Bras and the cursed underwire
Any guys reading this, brace yourselves
Of course, rants about female undergarments should be nothing new to you by now
But I’m warning you anyway
I’m dealing with the bane of well endowed woman’s existence
Yes, that’s right:
The Underwire Bra
*cue the dramatic music*
My mother doesn’t understand the trial I go through
When I go bra shopping
Which, admittedly, is not my favorite thing to do
It ranks right up there with swimsuit shopping
Who wants to go and stare at herself in a department store mirror,
Checking for bulges and wrinkles in fluorescent lighting?
(If you answered yes, please, tell me your address so I can come and check and make sure you’re not an alien.”
Add to it that you are shopping in the open,
With women who are always smaller chested than you,
And you have to find the mammoth bra that looks as if
It could secure two scud missiles
(Ignore the implications there, guys)
Of course they’ve tried to give the bras names
That are supposed to make you feel better
(Cross your heart, Just my Size, lift and empower?)
And this all says nothing of the Underwire Bra
Sure, wonderful thing the underwire is
Gives great support, makes me look like I’ve got Pam Anderson boobs
(if only mine were that perky)
At least, until it dies, and believe me
They do die
No matter what happens you will get stabbed, and it will be at the worst possible moment-
‘And I propose that we… Ow!’ ‘Kelly, are you bleeding?’ ‘Oh, it’s just a flesh wound.’

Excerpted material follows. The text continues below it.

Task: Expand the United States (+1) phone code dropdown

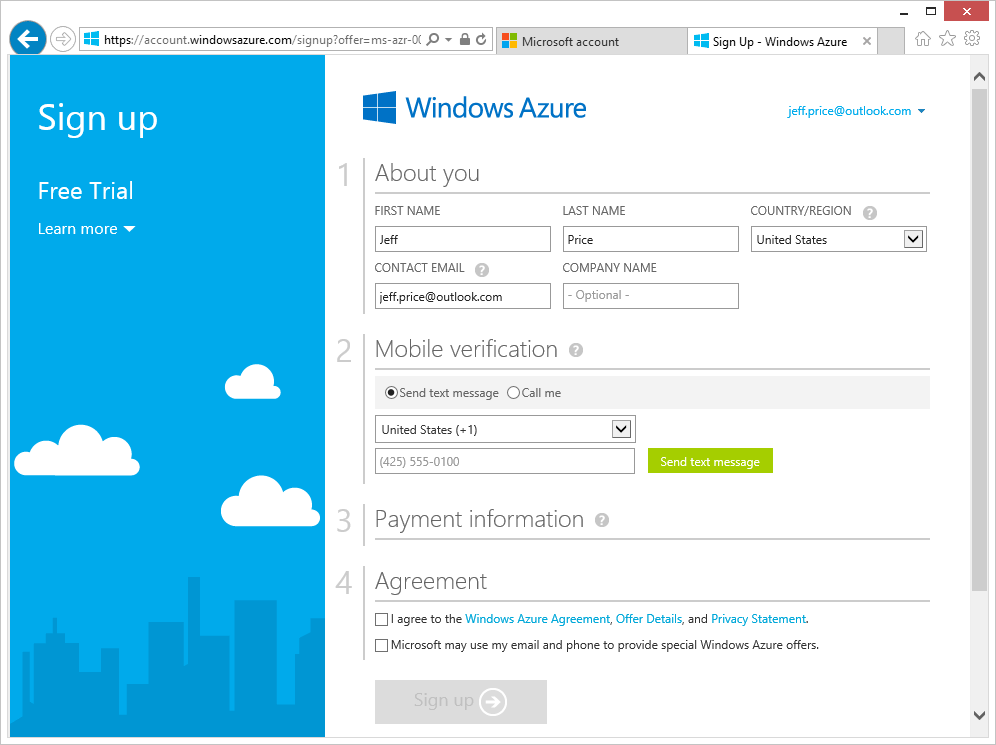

Murphy’s law I suppose, and you get two choices of underwire torture:
1) stabbed in the armpit when the seam gives out
or
2) stabbed elsewhere around your breast when the wire breaks
And after this happens, the bra is done for, you might as well use it as a dust cloth
Or a face mask to protect you from SARS
I propose making a titanium wired bra. Unbreakable.
The fabric will wear out before the wire does!
Well endowed women everywhere would rejoice!
They wouldn’t mind the higher cost since they know
The wire will not break!
Or how about in the X-men vein of things,
An adamantium wired bra?
Sure, they could call it the Lady Wolverine!
You’d buy the Lady Wolverine, right?